In 2002, Illinois increased the tax on a pack of cigarettes by 40 cents. The state’s Commission on Government Forecasting and Accountability estimates that over the past four years, a small portion of Illinois’ tobacco sales have been lost to border counties in Missouri and Indiana.

Kansas also raised its tobacco tax in 2002, to 79 cents per pack from 24 cents.
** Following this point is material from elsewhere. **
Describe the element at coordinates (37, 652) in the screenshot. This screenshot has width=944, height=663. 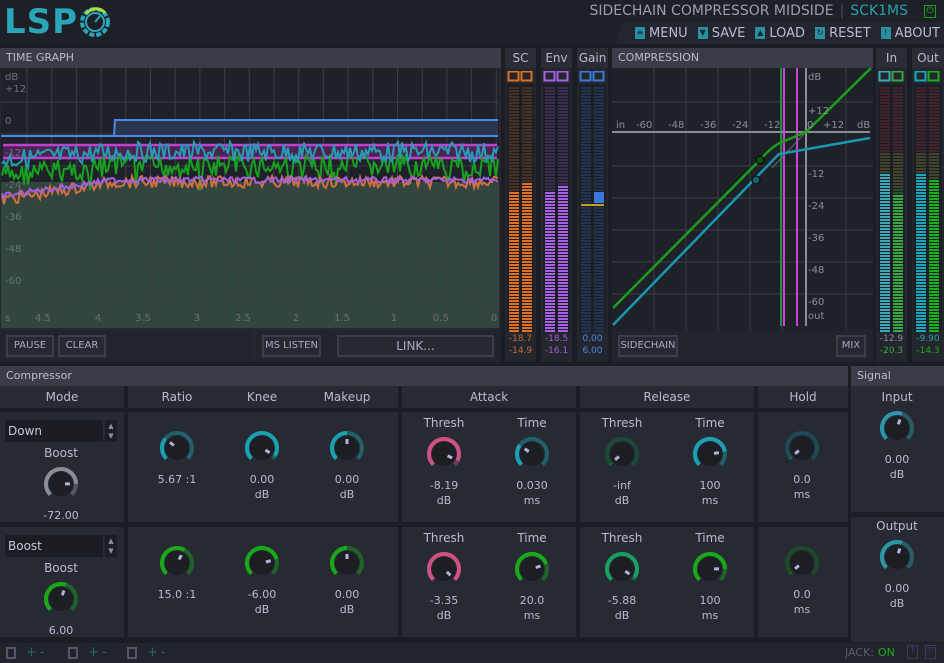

Ron Spidle, owner of the discount retailer Smokes For Less, said he had to shut down four of his six stores in the state as a result of the increase.

If Missouri raises its tax, Spidle said he worries he may have to close some of his 10 stores in Missouri, including one in Columbia.

Kurt Ribisl, a researcher at the University of North Carolina who specializes in the study of tobacco control policy, said that although an increase in tobacco tax could hurt some retailers, it is not likely to cause the state’s economy as a whole to suffer.

“People say that if you raise the price up, all of a sudden you’ll get less money, but that’s absolutely false,” he said.

Ribisl recently studied the employment levels of tobacco retailers across the nation between 1994 and 2004. What he found, he said, is that although tobacco stores, gas stations and convenience stores did see a decline in sales and consequently, a decrease in employment, supermarkets and other large stores that sell tobacco did not.

“Employment is an indicator of the health of a retail sector, so if sales are really dropping in a store they often have to cut back on the number of people,” Ribisl said. “We saw that although there were some declining sales in tobacco stores and convenience stores, supermarkets and others that sell cigarettes actually showed an increase in employment over this period.”

Nationwide, he said, there are 51,343 supermarkets that sell tobacco, compared with 6,184 smaller tobacco retailers.

“Overall, they cancel each other out so there’s no economic harm,” Ribisl said.

Those in support of the tax increase argue that the true economic burden is the costs of tobacco-related illnesses.

“If we look at what economic impact smoking has had on our state, it’s $4.3 billion, according to the Centers for Disease Control,” said Cindy Erickson, spokeswoman for the Committee for a Healthy Future, the Missouri-based group that proposed the tax increase. “If we were to reduce (smoking) we would be able to spend those revenues elsewhere.”

Tobacco retailers, though, say that any smoking declines will be hard to measure because it’s likely sales will be lost to the Internet.

In 2001, the national research group Forrester Research predicted that by 2005, 14 percent of all tobacco sales would be made over the Internet, resulting in a loss of $1.4 billion in state profits.

“When prices increase significantly there is a small portion of people who will turn to Internet,” Ribisl said. “But generally you’ll see 90 to 95 percent of people will still continue to buy cigarettes at local stores.”

Mutrux said that because her business depends on cigarette sales, she can only hope the proposed tobacco tax increase wouldn’t affect her business. But as a nonsmoker, she said she also wants to see others stop smoking.

“I encourage that,” Mutrux said. “But people are going to smoke regardless.”